▶ Selected passage
────────
2. To implement a reinforcement learning model capable of learning the optimal policy for playing the game.
3. To integrate the model with OpenAI Gym, creating an environment for experimentation.
4. To analyze the agent's learning process and evaluate its performance using policy and value functions.


In [7]:
import numpy as np
from gym import Env, spaces


class EnhancedTicTacToeEnv(Env):
    """
    Enhanced Tic-Tac-Toe environment with detailed state, action, and reward tracking.
    """
    def __init__(self):
        super(EnhancedTicTacToeEnv, self).__init__()

        # Action space: 9 possible positions (0 to 8)
        self.action_space = spaces.Discrete(9)

        # Observation space: Board with values (-1: O, 0: empty, 1: X)
        self.observation_space = spaces.Box(low=-1, high=1, shape=(3, 3), dtype=int)

        self.reset()

    def reset(self):
        """
        Reset the game board and other variables for a new game.
        """
        self.board = np.zeros((3, 3), dtype=int)
        self.current_player = 1  # Player X starts
        self.done = False
        self.state_history = []  # Track all states
        self.action_history = []  # Track all actions
        self.reward_history = []  # Track all rewards
        return self.board

    def step(self, action):
        """
        Execute a move and transition to the next state.
        """
        row, col = divmod(action, 3)

        # Check for invalid move
        if self.board[row, col] != 0:
            return self.board, -10, True, {"invalid_move": True, "action": action}

        # Update board
        self.board[row, col] = self.current_player
        self.action_history.append((self.current_player, action))

        # Check for a winner or draw
        winner = self._check_winner()
        if winner is not None:
            self.done = True
            if winner == 0:
                reward = 0  # Draw
                self.reward_history.append(reward)
                return self.board, reward, True, {"result": "draw"}
            elif winner == self.current_player:
                reward = 1  # Current player wins
                self.reward_history.append(reward)
────────
▶ Record set
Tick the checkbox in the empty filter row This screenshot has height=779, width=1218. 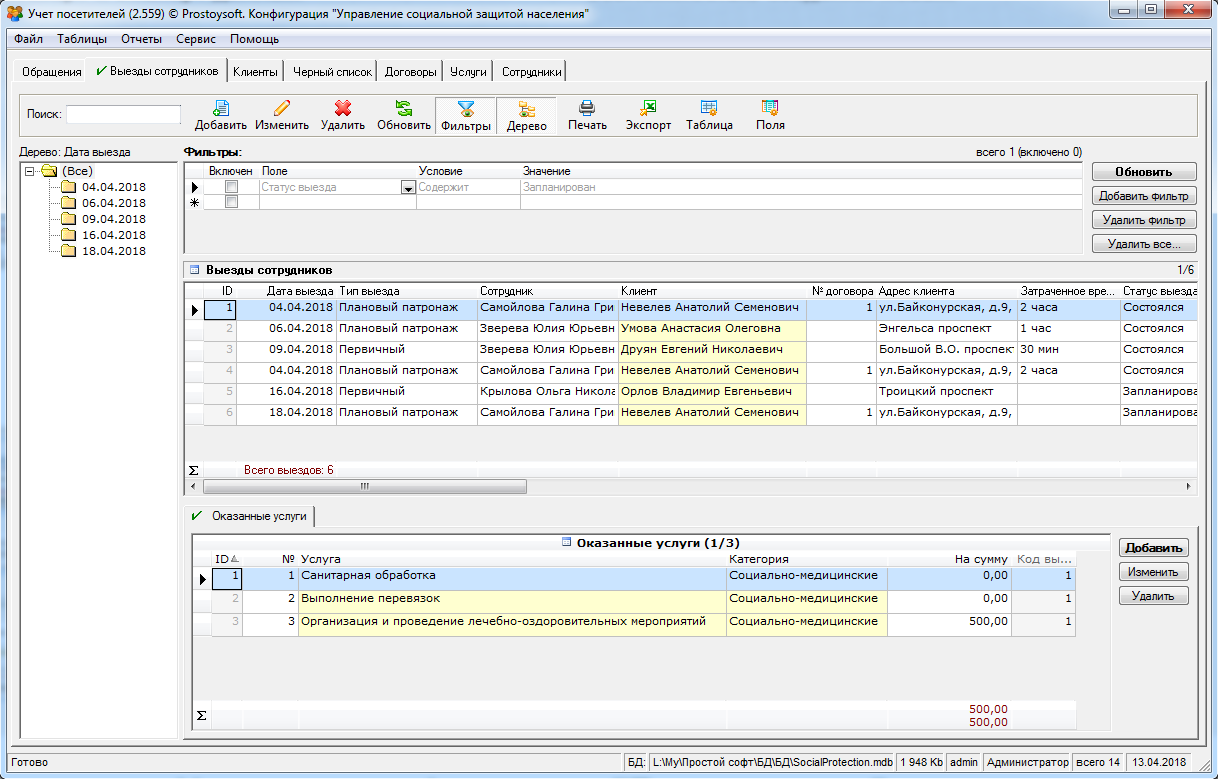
────────
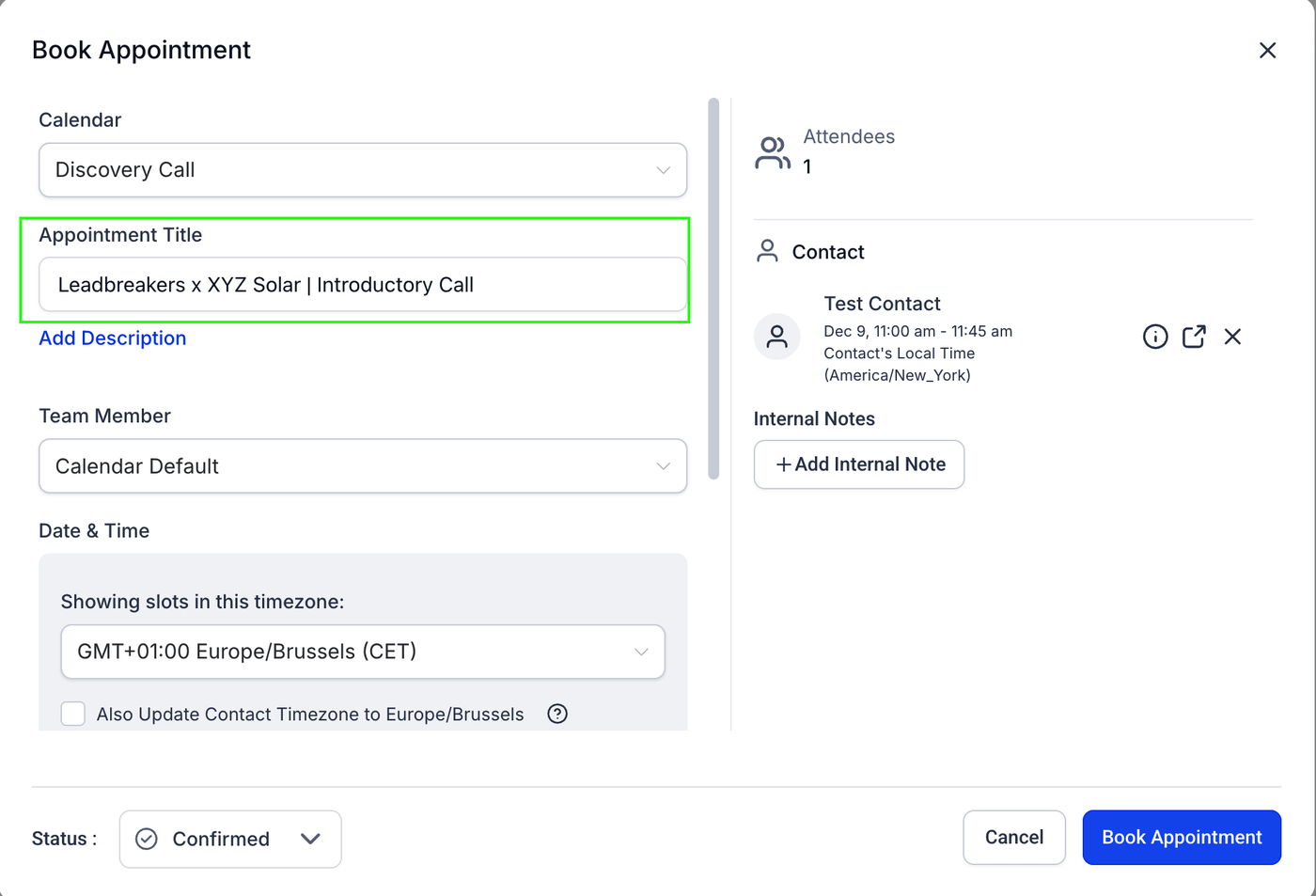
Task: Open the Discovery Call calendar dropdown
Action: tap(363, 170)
────────
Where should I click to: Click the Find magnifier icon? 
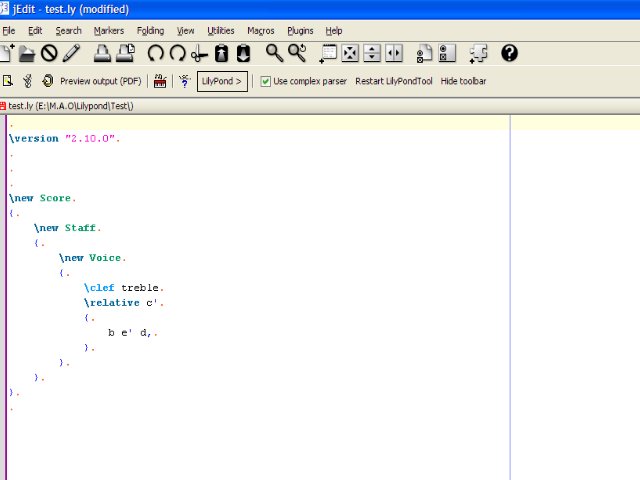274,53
────────
▶ Work item A
List every attribute that the `reset` method assigns on `self` in the Tic-Tac-Toe reinforcement learning excerpt.
▶ Work item B
Transcribe part of the Tic-Tac-Toe reinforcement learning excerpt, beginning at the words "Enhanced Tic-Tac-Toe environment" and stopping after "self.reset()".
The material between the text and this point is separate from the text.

▶ Answer area A
board, current_player, done, state_history, action_history, reward_history

▶ Answer area B
Enhanced Tic-Tac-Toe environment with detailed state, action, and reward tracking.
    """
    def __init__(self):
        super(EnhancedTicTacToeEnv, self).__init__()

        # Action space: 9 possible positions (0 to 8)
        self.action_space = spaces.Discrete(9)

        # Observation space: Board with values (-1: O, 0: empty, 1: X)
        self.observation_space = spaces.Box(low=-1, high=1, shape=(3, 3), dtype=int)

        self.reset()